Work-life balance can be hard to master. Balancing your time around work and life outside of the office sounds simple enough, but it can be tough when your boss keeps piling on tasks and deadlines are looming. Let’s face it, being stressed isn’t attractive or healthy. Sometimes you just have to say “No.” No to that new project you’ve been asked to take on. No to leading a company-wide campaign. And no to attending a one-hour meeting at 4 p.m. the day a project is due. But how do you say no without being labeled “not a team player?”

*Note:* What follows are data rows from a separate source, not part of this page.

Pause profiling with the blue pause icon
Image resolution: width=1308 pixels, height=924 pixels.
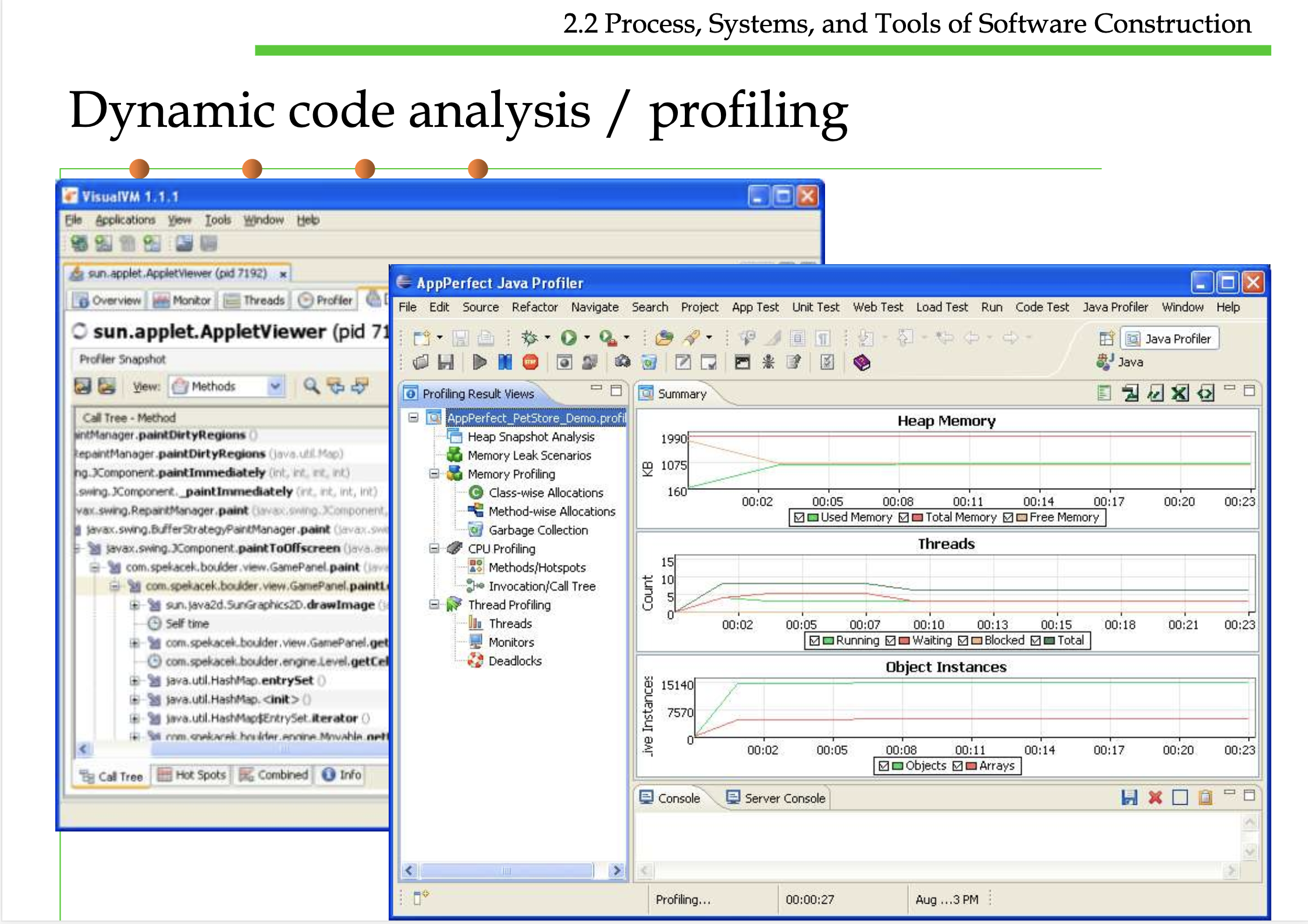(x=504, y=362)
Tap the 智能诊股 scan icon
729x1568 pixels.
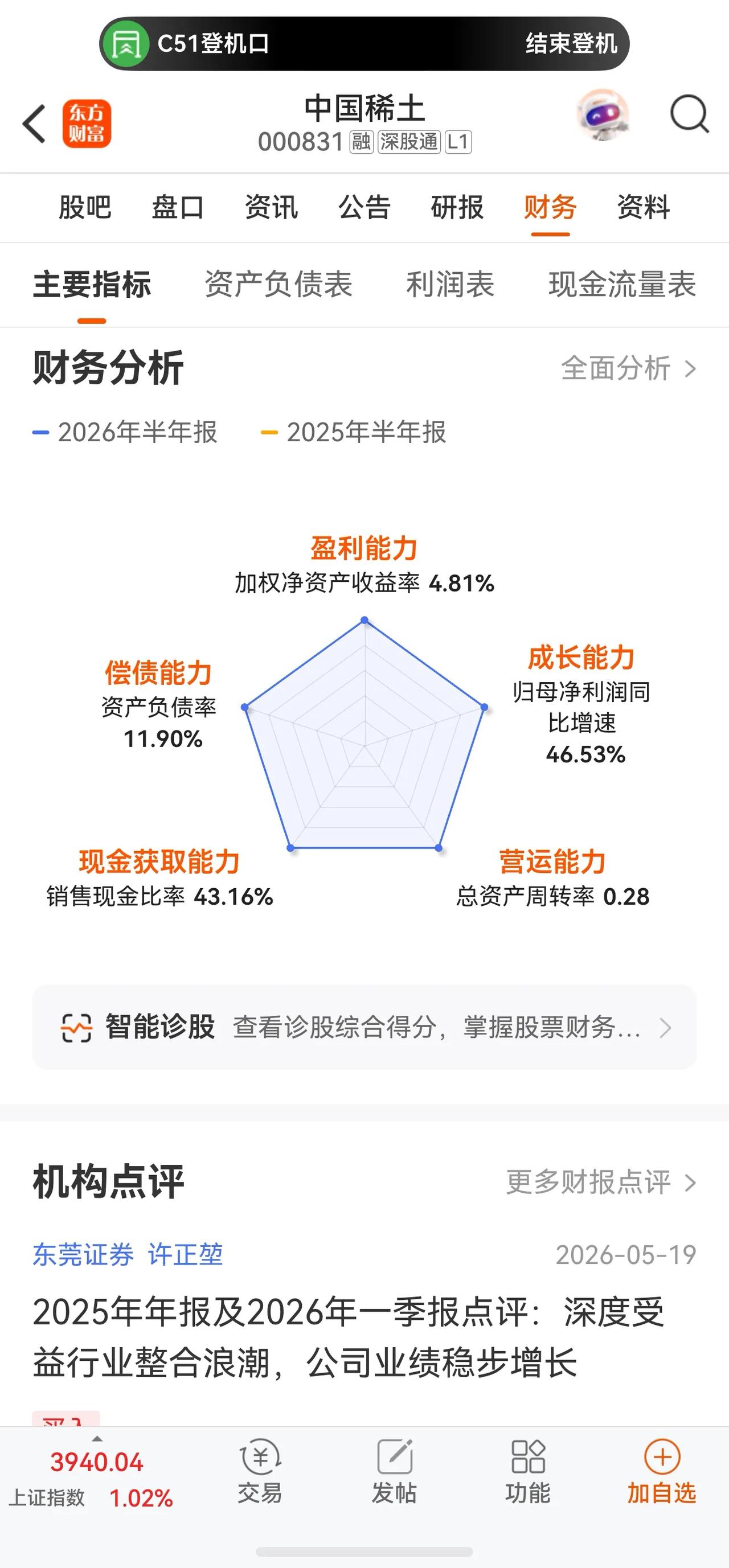pos(76,1028)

Saying “No” is a skill that anyone can develop with practice. Here are a few pointers you can use in the workplace:
Hold the eager “Yes!”
Don’t be too eager to blurt out “Yes!” before knowing what’s expected of you. Give your boss or co-worker a chance to make their request and listen with an open mind. You haven’t agreed to anything yet, so listen without judgement. Take a moment to process what they’re asking of you and figure out if you can do it.
Be open and honest
If you realize that you can’t devote the time and energy needed to complete your boss’s request, don’t beat around the bush. Be honest and direct. Open communication is key to building and maintaining good relationships. Your boss may not be aware of everything on your plate, so explain that you’re declining because you don’t want the quality of your work to suffer.
Prioritize and negotiate
Instead of responding with a flat-out “No,” offer an alternative. Maybe something has to give and you can put another project on the back burner while you take on this new one. Ask your boss to help you prioritize your work in order of importance. You may realize that while it’s impossible to tackle the request on your own, you can contribute on a smaller scale.
Give a neutral “No.”
A neutral “No” is clear, concise, and respectful. It’s not harsh, reluctant, or sugar-coated. Your decision to say no isn’t personal. The natural response to hearing “No” usually isn’t positive. When you can anticipate this, it’s much easier to stick with your gut and avoid giving false hope.
For most of us, saying no requires us to step out of our comfort zone. But if you’re saying “No” for the right reasons and with discretion, then go ahead ̶ say “Yes” to no.